▸ Exercise prompt:
In the records below, copy out word for word the part that opens with the line containing "[presentation] (479, 1146)" and closes with the line containing "Дипломные работы по информатике и защите информации 2013", including both of those lines.

Data listing:
==================================================
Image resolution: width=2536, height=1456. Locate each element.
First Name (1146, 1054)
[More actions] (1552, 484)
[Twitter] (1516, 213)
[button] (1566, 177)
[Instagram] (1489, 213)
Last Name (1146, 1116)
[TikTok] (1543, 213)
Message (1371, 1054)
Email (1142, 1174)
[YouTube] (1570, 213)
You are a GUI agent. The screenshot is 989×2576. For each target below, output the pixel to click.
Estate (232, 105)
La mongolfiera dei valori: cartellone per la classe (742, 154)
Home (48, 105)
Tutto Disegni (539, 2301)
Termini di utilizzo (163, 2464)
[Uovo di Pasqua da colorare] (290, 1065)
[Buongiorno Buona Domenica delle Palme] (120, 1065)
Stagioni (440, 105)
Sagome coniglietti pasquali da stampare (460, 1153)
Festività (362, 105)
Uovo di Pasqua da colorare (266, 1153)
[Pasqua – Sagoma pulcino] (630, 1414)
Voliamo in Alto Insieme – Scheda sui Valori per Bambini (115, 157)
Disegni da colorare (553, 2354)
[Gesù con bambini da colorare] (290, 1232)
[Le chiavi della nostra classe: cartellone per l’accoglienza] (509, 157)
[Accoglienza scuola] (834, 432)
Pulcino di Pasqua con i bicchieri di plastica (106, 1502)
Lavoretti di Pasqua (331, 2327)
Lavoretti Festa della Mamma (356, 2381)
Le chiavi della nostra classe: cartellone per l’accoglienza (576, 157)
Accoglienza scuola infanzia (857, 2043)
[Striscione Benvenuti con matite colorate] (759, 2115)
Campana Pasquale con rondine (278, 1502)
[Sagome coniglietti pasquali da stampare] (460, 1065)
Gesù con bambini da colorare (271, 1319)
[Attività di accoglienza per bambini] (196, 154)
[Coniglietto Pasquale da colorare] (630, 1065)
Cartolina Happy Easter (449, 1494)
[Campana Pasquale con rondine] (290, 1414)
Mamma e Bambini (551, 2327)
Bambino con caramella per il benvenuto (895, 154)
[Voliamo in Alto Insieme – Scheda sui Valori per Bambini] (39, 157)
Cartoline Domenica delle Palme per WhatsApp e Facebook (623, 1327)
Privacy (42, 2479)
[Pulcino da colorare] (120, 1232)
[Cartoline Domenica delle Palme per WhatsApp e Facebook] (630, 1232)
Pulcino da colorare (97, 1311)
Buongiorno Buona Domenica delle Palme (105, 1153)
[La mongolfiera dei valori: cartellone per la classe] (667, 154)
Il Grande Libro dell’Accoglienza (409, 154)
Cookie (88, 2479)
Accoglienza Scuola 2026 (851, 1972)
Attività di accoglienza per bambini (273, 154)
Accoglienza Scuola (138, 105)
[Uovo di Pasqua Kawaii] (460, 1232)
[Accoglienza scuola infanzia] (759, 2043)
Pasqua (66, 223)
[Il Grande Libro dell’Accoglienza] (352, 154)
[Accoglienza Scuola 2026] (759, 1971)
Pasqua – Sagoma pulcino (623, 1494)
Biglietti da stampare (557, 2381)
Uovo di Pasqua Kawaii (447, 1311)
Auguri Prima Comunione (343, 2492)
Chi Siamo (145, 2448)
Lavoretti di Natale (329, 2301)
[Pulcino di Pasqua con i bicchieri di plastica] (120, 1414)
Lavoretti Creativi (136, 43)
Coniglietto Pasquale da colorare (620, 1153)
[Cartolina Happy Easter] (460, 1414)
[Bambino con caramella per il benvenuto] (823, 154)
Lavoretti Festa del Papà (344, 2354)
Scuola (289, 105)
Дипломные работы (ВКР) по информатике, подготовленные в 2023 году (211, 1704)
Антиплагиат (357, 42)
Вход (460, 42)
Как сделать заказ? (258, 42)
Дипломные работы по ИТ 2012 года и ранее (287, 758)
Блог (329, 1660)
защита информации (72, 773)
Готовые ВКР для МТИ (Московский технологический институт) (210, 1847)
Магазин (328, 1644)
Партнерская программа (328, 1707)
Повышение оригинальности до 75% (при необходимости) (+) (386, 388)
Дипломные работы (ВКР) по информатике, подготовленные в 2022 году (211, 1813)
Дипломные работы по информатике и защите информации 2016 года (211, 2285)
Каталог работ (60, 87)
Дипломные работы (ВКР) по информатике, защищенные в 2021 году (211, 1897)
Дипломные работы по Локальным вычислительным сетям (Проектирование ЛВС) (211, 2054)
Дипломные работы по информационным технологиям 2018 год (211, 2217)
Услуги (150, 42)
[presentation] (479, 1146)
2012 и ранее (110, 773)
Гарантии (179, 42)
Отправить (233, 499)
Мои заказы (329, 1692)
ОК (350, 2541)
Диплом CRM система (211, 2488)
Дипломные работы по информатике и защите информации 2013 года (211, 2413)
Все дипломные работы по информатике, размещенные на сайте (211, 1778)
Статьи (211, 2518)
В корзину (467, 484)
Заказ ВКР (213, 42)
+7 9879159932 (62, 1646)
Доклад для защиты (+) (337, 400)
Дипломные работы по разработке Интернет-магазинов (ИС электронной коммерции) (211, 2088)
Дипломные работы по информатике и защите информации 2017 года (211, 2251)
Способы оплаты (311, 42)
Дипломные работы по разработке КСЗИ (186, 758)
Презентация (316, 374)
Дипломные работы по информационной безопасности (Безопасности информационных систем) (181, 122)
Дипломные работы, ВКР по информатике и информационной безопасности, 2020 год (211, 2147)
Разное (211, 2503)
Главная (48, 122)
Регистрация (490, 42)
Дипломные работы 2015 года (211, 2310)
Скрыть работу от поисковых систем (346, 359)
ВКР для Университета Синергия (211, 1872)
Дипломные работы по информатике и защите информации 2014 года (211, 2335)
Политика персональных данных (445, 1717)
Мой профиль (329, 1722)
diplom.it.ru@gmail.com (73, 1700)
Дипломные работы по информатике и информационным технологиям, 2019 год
==================================================
▸ Answer below:
[presentation] (479, 1146)
2012 и ранее (110, 773)
Гарантии (179, 42)
Отправить (233, 499)
Мои заказы (329, 1692)
ОК (350, 2541)
Диплом CRM система (211, 2488)
Дипломные работы по информатике и защите информации 2013 года (211, 2413)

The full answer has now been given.